Copy the part of the discussion on crypto trading and tax residency between "My friend is" and "a 10k account?", inclusive, word for word.

TEXT PROVIDED:
....................
My friend is actually trading small amounts of crypto and he reinvests his profits by buying crypto. Therefore he not regularly transfers his profits into his personal bank accounts in Germany or Australia and if he do so it will be around 1k probably.

So, now the question is, how much crypto will your friend be selling and how often? If volume is high, it might make sense to set up something with substance somewhere, and perform the trading activity through that place.

I am curious what you would consider a high amount? Also does it make any difference if someone is trading a 50k account once a month or a 5k account 100 times a months? Would you start to set up something with substance when you trade a 10k account?

I know that for a lot of people it is not that much money, but it is possible to make a living from the profits of a 10k trading account.

1. Every country has its own rules for tax residency. So you can end up in a situation where you are tax resident in no country. But this can create its own problems because banks etc. expect you to live somewhere and be tax resident somewhere.

That's right, but most people already have a few bank accounts before they leave there tax residence, so they can simply keep there bank accounts. It is also possible to open up bank accounts without the need to show your tax residency. In Georgia it should be possible to open up a bank account only with a passport.

4. It's important to give the broker the correct information. If his broker still thinks he lives in Germany (because he didn't update his address), he could end up paying only 15% in US taxes, instead of 30% (because the US thinks he will pay the rest in Germany). That would be tax fraud in the US.

That's difficult, because for most people it is simply out of there imagination to don't be registered somewhere. What do you think will be the response when someone contacts there exchange/broker to tell them that he or she is not living in there country anymore and that they can not provide an alternative address?
....................
[Rows of pointing data]

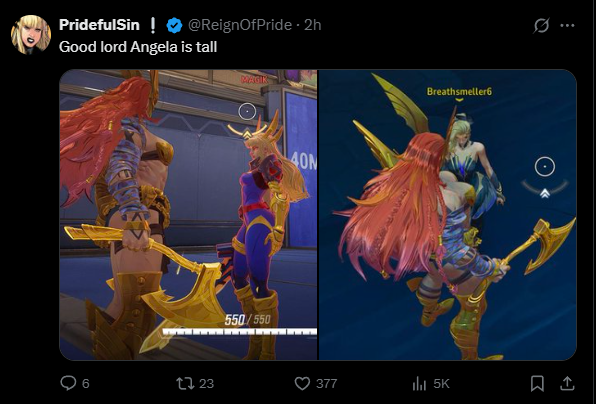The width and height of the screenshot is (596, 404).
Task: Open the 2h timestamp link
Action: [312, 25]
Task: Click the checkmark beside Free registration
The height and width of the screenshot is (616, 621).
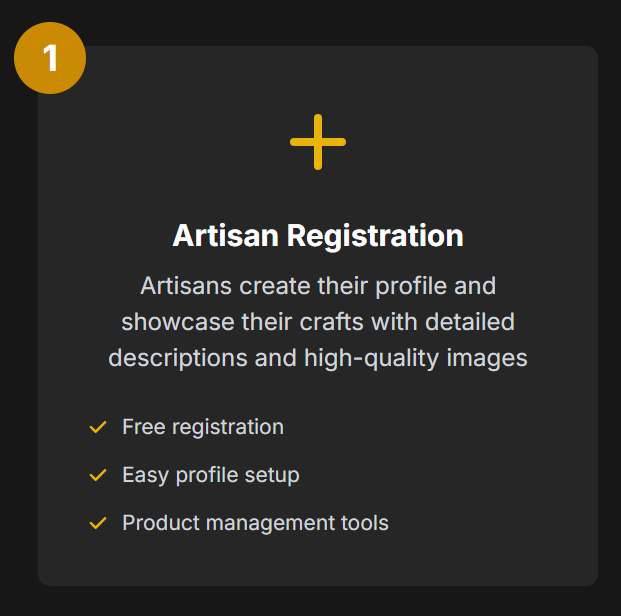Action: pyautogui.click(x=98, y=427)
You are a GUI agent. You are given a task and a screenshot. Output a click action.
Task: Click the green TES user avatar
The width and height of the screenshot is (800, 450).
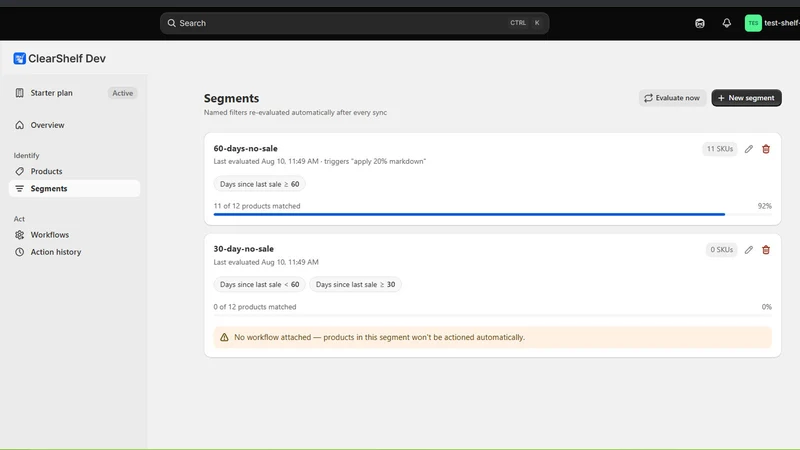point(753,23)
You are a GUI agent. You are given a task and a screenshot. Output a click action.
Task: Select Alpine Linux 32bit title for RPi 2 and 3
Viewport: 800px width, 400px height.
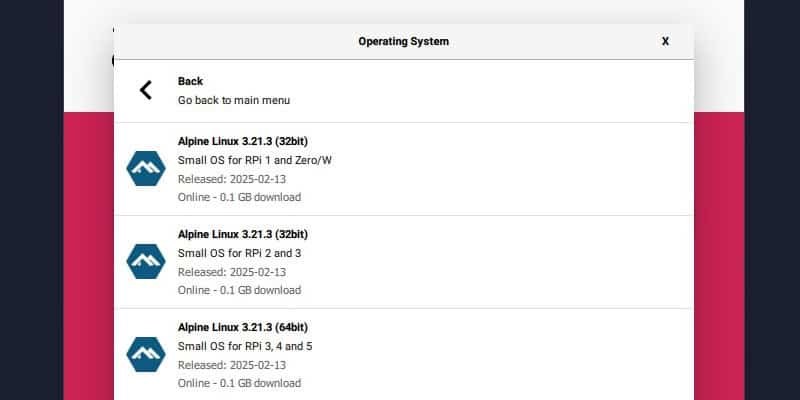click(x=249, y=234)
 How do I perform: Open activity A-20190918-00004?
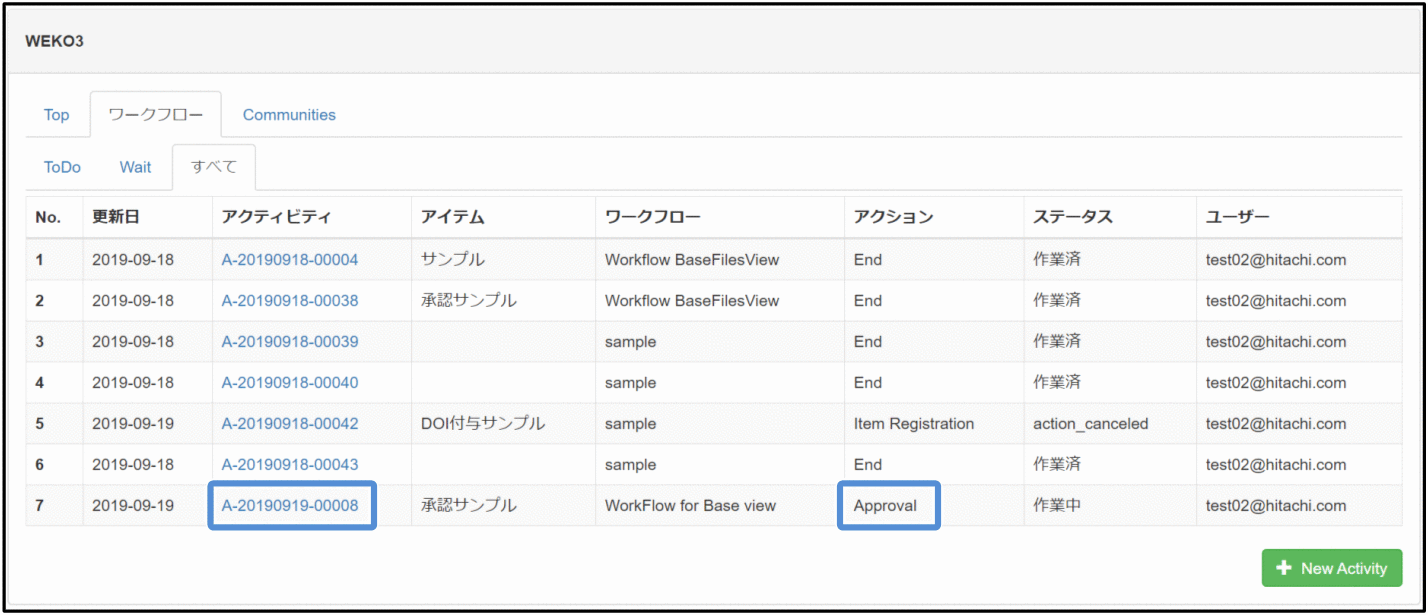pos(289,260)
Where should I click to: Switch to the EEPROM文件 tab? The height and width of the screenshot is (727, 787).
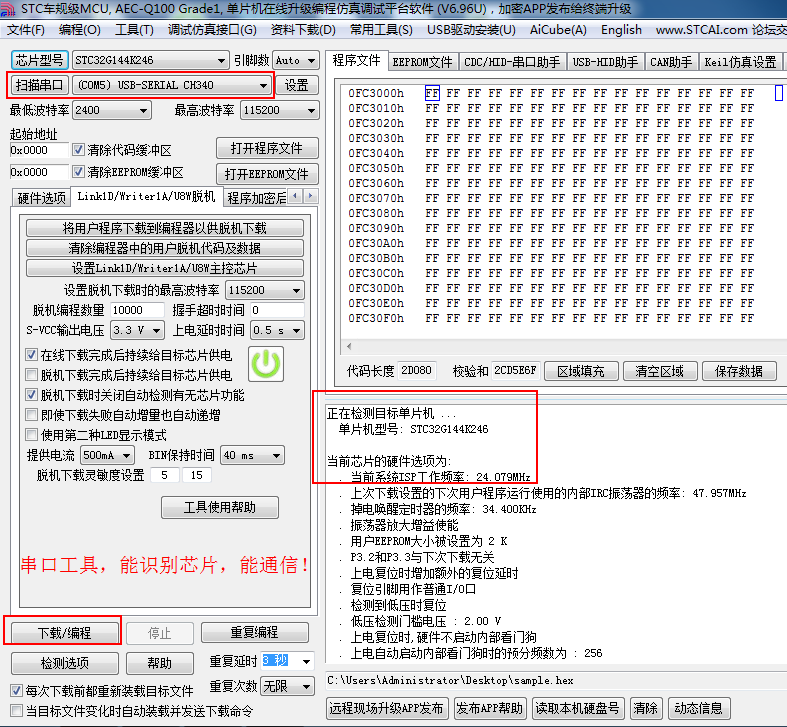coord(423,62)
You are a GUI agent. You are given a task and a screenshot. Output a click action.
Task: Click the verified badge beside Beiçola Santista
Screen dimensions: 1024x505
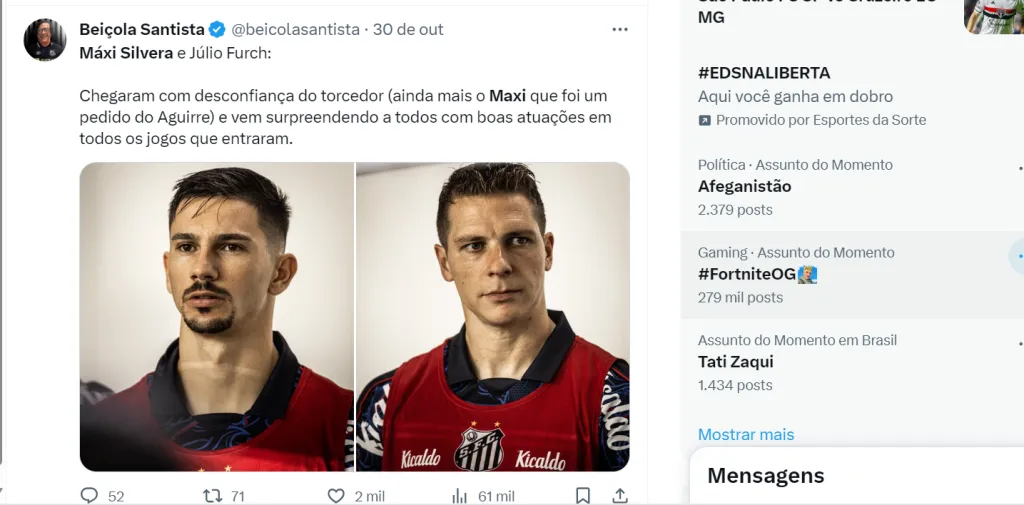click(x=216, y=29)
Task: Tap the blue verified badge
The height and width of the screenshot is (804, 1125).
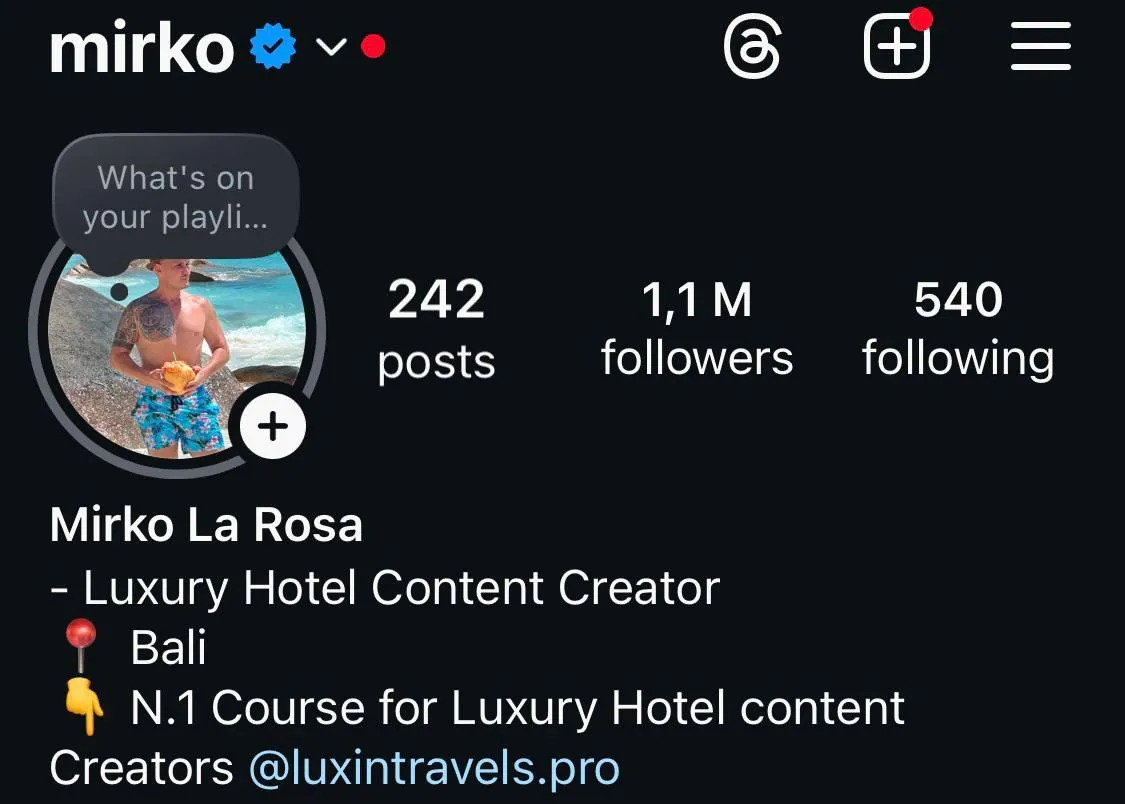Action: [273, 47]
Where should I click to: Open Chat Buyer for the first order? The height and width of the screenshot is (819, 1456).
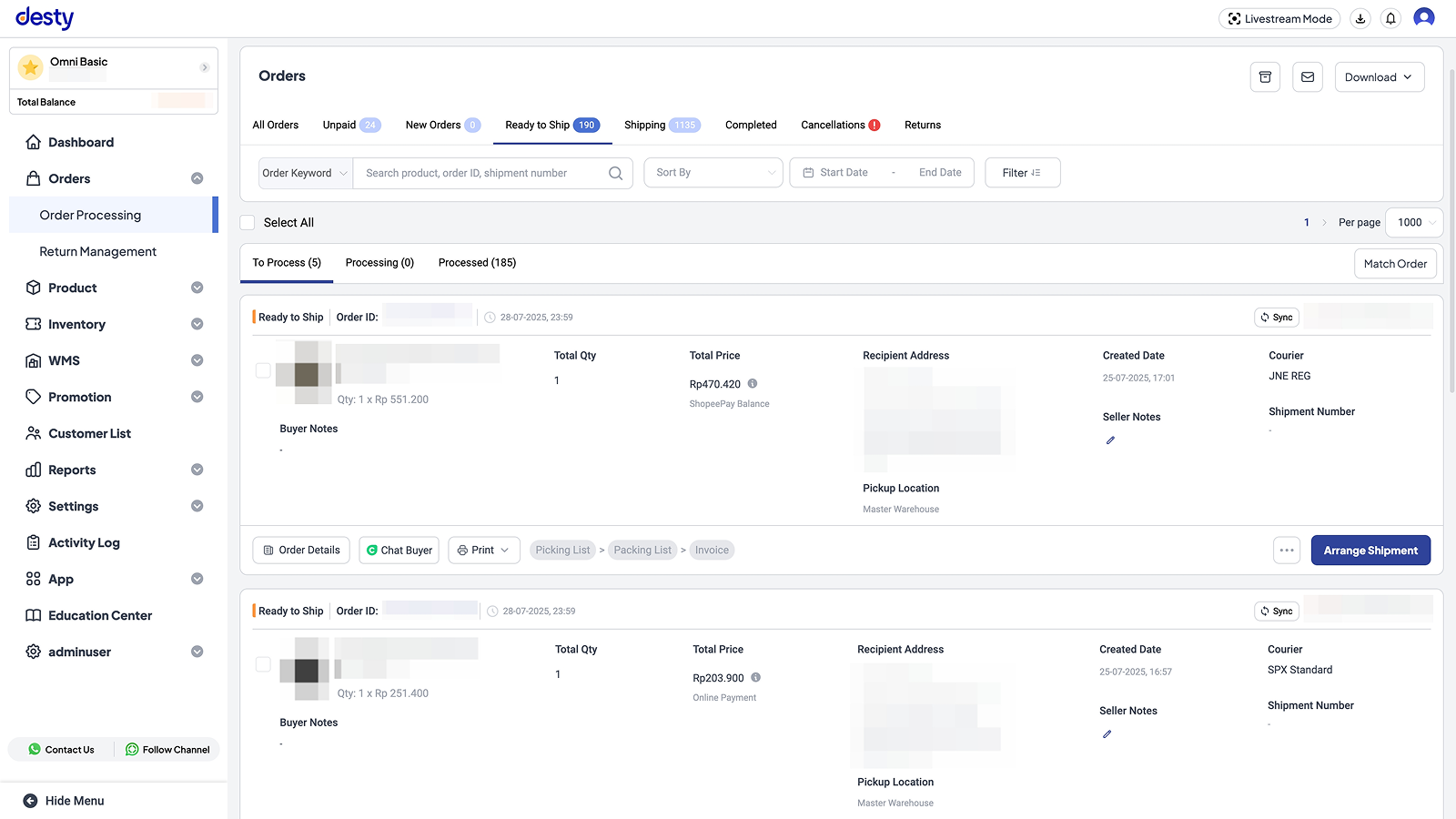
....................
RESPONSE FOR THIS EXERCISE:
My friend is actually trading small amounts of crypto and he reinvests his profits by buying crypto. Therefore he not regularly transfers his profits into his personal bank accounts in Germany or Australia and if he do so it will be around 1k probably.

So, now the question is, how much crypto will your friend be selling and how often? If volume is high, it might make sense to set up something with substance somewhere, and perform the trading activity through that place.

I am curious what you would consider a high amount? Also does it make any difference if someone is trading a 50k account once a month or a 5k account 100 times a months? Would you start to set up something with substance when you trade a 10k account?